Process data - DataWorks - Alibaba Cloud Documentation Center

This topic explains how to process data using E-MapReduce (EMR) Hive nodes in DataWorks. It involves processing data from the ods_user_info_d_emr and ods_raw_log_d_emr tables, which are stored in an Object Storage Service (OSS) bucket after synchronization, to derive the desired user profile data.

Prerequisites

Before starting this experiment, ensure you have completed the steps in Data synchronization.

Step 1: Design a workflow

For information on configuring dependencies between workflow nodes, refer to Data synchronization.

Double-click the newly created workflow to access the edit page. Click Create Node, choose EMR Hive, and drag it onto the right-hand side edit page. In the Create Node dialog box, input the Node Name and click Confirm.

Create three EMR Hive nodes named dwd_log_info_di_emr, dws_user_info_all_di_emr, and ads_user_info_1d_emr respectively, and set up their dependencies as illustrated below.
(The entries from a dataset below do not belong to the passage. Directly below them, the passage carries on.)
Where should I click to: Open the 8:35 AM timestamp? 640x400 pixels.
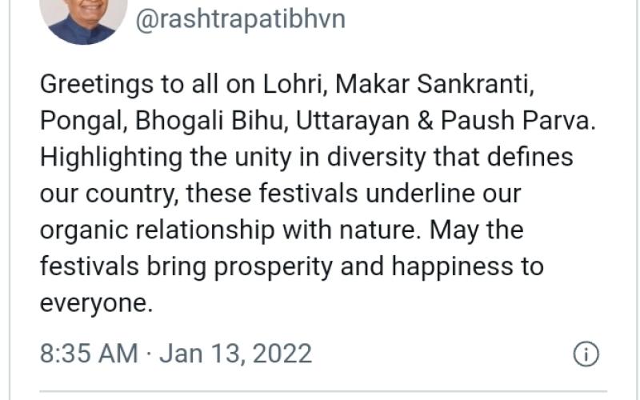[x=89, y=354]
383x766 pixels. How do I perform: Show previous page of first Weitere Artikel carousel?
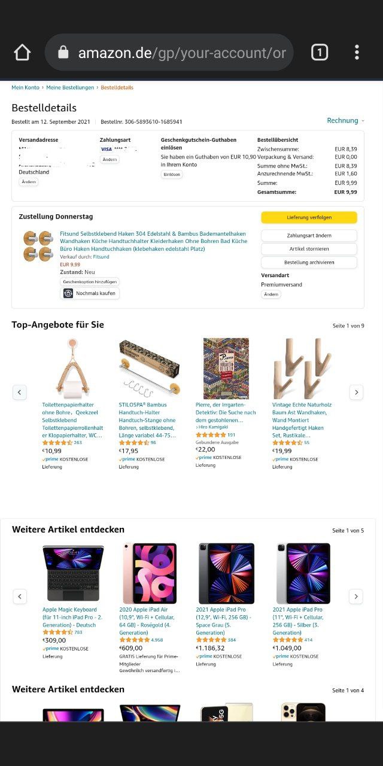click(20, 597)
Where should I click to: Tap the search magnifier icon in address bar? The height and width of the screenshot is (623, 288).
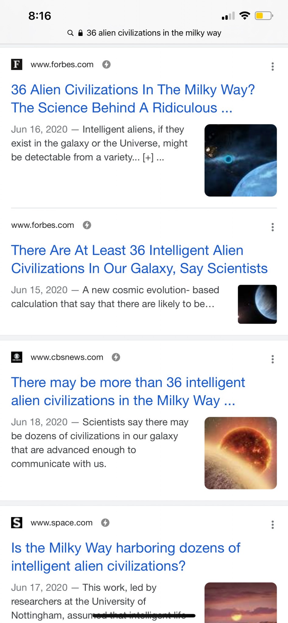point(70,33)
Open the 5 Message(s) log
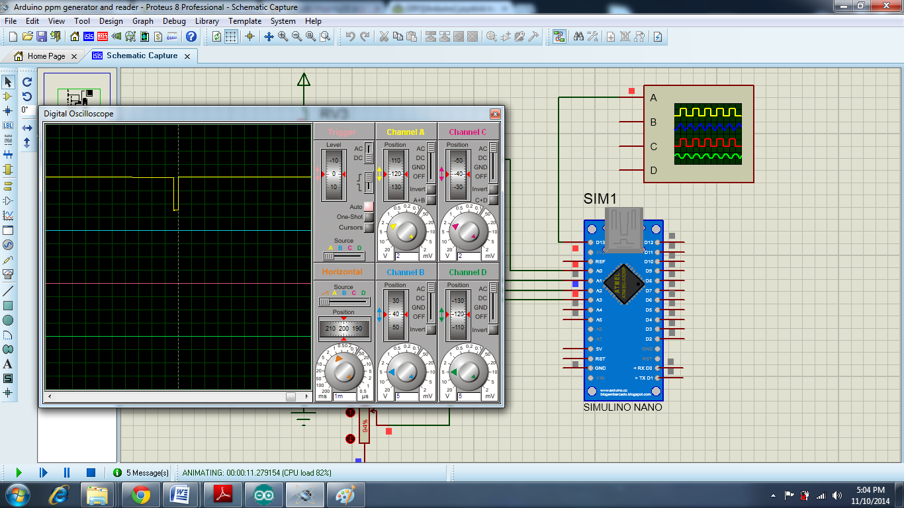 point(142,473)
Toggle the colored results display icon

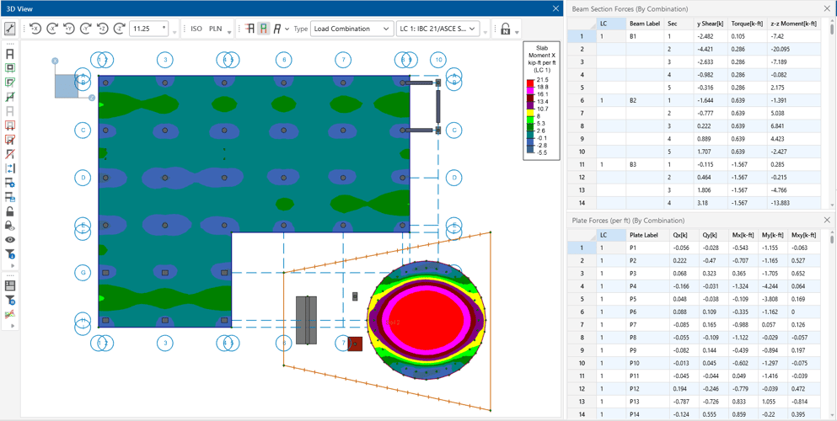pyautogui.click(x=263, y=29)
dwd_log_info_di_emr: Cleans the raw OSS log data.
dws_user_info_all_di_emr: Aggregates the cleaned log data with basic user information.
ads_user_info_1d_emr: Generates the final user profile data.

Step 2: Create a function

To format the synchronized raw log data correctly, we need to use functions to convert it into the target format. In this example, a function code package for translating IP addresses into regions is provided. Download the function code package to your local machine, register it as a function in DataWorks, and then call the function as needed.

Upload resources

Download the ip2region-emr.jar file.
On the Data Development page, open the WorkShop workflow, right-click EMR, and select Create Resource> > EMR JAR. Configure the parameters for the new resource, then click Create.

Key parameters include the following:
- Storage Path: Choose the OSS bucket in the preparation environment where the EMR cluster configuration is stored.
- Upload File: Choose the ip2region-emr.jar file you have downloaded.
Configure other parameters as per your business needs or use the default settings.
Click the toolbar , and submit the resource to the EMR engine project in the development environment.

Register a function

On the Data Development page, open the workflow, right-click EMR , and select Create Function .
In the Create Function dialog box, enter "getregion" in the Function Name field, then click Create and configure the function's information.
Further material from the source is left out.